▶ _WORK TO BE COMPLETED_
Find the line containing "Where should I click to: Click the". Retype it and every later line of the records exactly, leaving out pictures.
DATA TO EXAMINE: Begin
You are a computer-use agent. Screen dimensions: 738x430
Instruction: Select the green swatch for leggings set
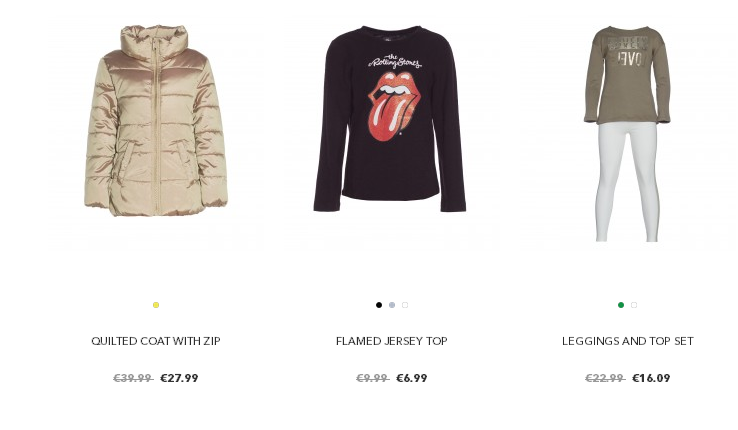(x=621, y=305)
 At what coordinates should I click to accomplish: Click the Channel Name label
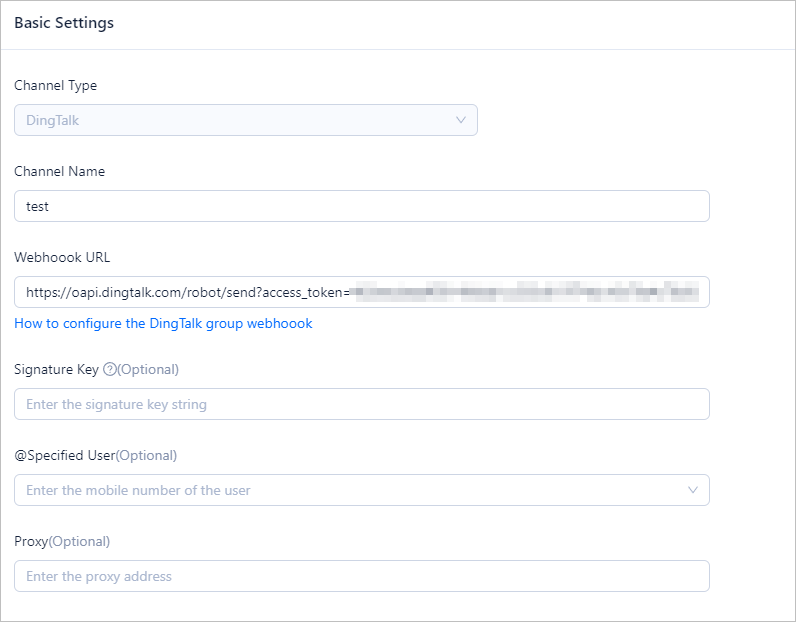[x=59, y=171]
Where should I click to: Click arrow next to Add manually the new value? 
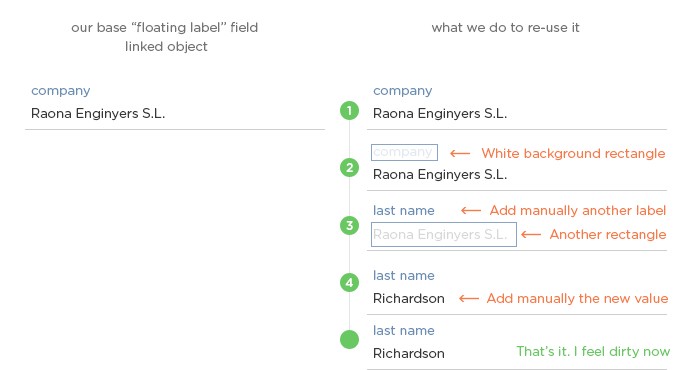469,299
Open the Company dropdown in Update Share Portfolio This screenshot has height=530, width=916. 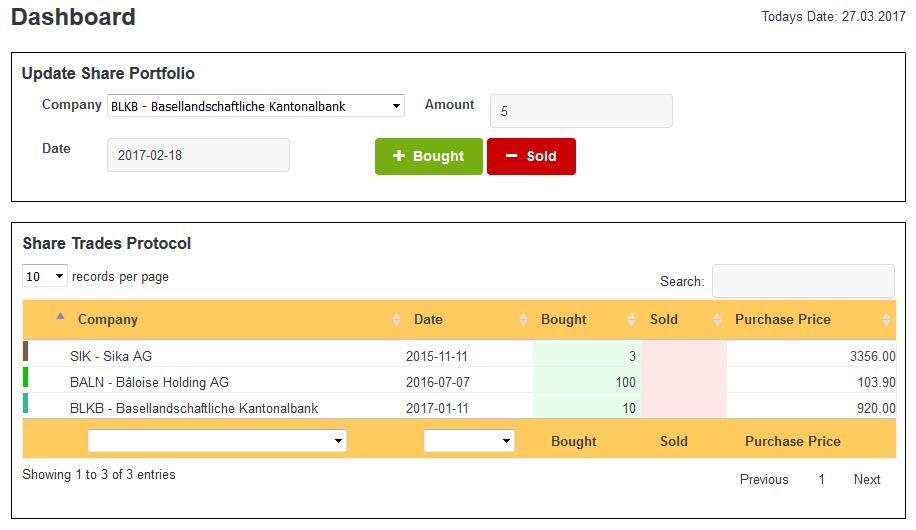[256, 106]
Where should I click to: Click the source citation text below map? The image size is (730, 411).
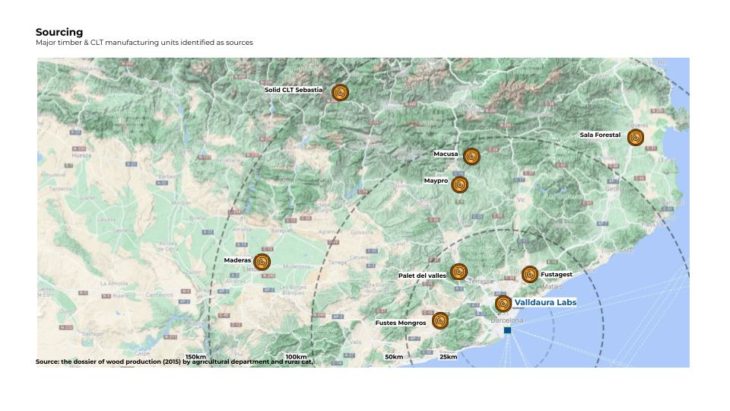[x=174, y=362]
DATA TO EXAMINE: End
▶ _TASK RESULT_
Where should I click to: Click the source citation text below map? The image size is (730, 411).
[x=174, y=362]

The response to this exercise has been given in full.